HDU 3221Brute-force Algorithm(降冪公式 神似hdu4549)

果7發表於2013-10-17
Go公式

Brute-force Algorithm

Time Limit: 2000/1000 MS (Java/Others)    Memory Limit: 32768/32768 K (Java/Others)
Total Submission(s): 1940    Accepted Submission(s): 475


Problem Description
Professor Brute is not good at algorithm design. Once he was asked to solve a path finding problem. He worked on it for several days and finally came up with the following algorithm:

Any fool but Brute knows that the function “funny” will be called too many times. Brute wants to investigate the number of times the function will be called, but he is too lazy to do it.

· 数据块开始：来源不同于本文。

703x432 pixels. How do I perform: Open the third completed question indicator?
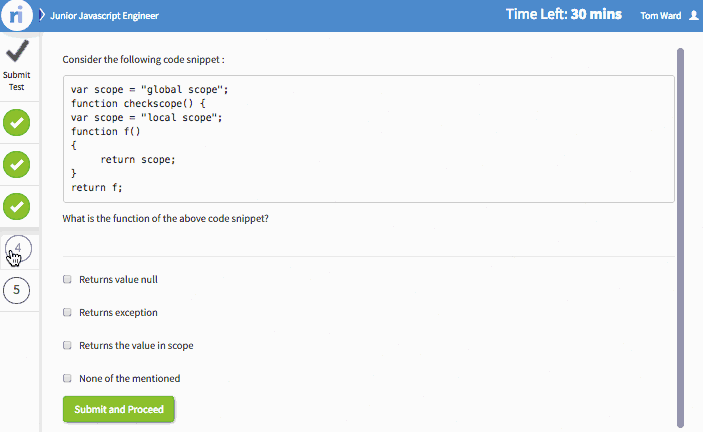17,207
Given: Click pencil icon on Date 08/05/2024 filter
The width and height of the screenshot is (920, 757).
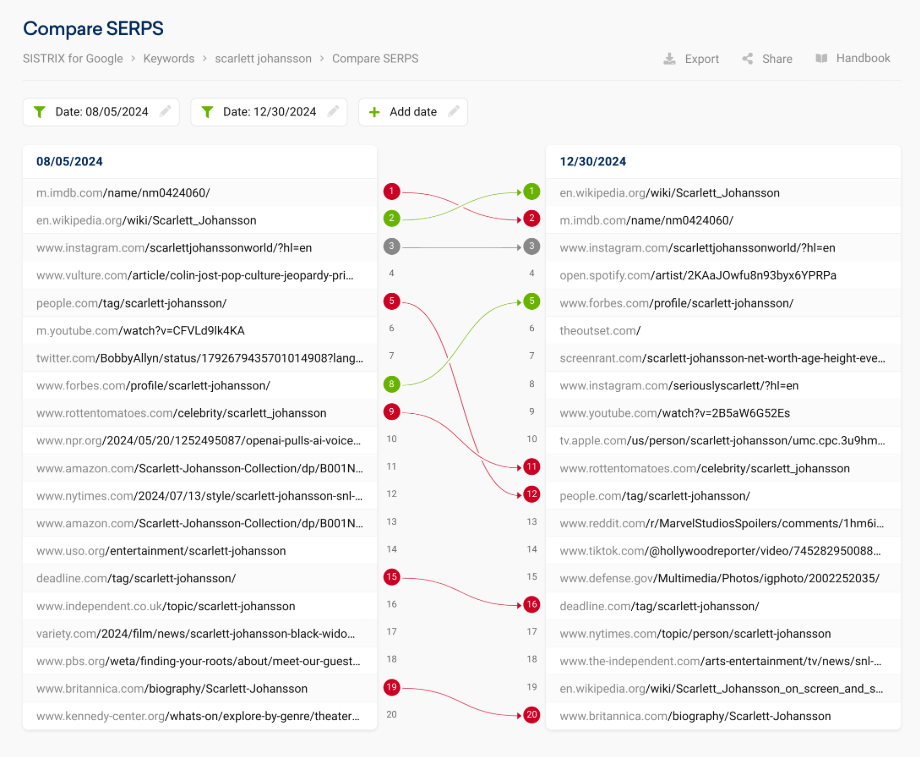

Now your task is to calculate how many times the function “funny” will be called, for the given a, b and n. Because the answer may be too large, you should output the answer module by P.
 

Input
There are multiple test cases. The first line of the input contains an integer T, meaning the number of the test cases.

For each test cases, there are four integers a, b, P and n in a single line.
You can assume that 1≤n≤1000000000, 1≤P≤1000000, 0≤a, b<1000000.
 

Output
For each test case, output the answer with case number in a single line.
 

Sample Input
3
3 4 10 3
4 5 13 5
3 2 19 100





 



Sample Output




Case #1: 2
Case #2: 11
Case #3: 12





 



Source



2009 Asia Shanghai Regional Contest Host
 by DHU



 








題目大意:這個題目主要開始感覺意思難懂一點,實際上就是迭代的思想,f(1)=a,  f(2)=b,  f(3)=f(2,f(1))=f(1)*f(2)=a*b,  f(4)=f(3,f(2))=f(3)*f(2)=a*b^2,  f(5)=a^2*b^3.....後面的規律就一目瞭然了吧,然後給你一個地址。hdu4549M斐波那契數列題目真的是驚人的相似.





      
解題思路:只是兩者有一點不同,前面那個hdu4549直接%1e9+7,


小費馬定理a^(p-1)%p==1,(a,p互質,且p為質數),很顯然p==1e9+7滿足這個條件,所以可以用小費馬定理降冪:a^t%p==a^(t%(p-1))。可以理解為p-1為一個迴圈節。 但是這個題目就不是這樣了,這也是兩點的不同之處!這個p可能不是質數,因此費馬小定理失效,但是可以用降冪公式:(A^x)%C=A^(x%phi(C)+phi(C))%C(x>=phi(C)).主要思想就是用矩陣的快速冪把a,b的指數算出來,注意算指數的時候結合降冪公式,然後最後直接用快速冪算出結果即可。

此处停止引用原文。